* [Collected data]
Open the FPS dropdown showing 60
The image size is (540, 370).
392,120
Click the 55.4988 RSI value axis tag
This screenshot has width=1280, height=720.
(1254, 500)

* [Try it] Without any alteration, repeat each entry shown above.

* [Answer box]
Open the FPS dropdown showing 60
The image size is (540, 370).
392,120
Click the 55.4988 RSI value axis tag
This screenshot has width=1280, height=720.
(1254, 500)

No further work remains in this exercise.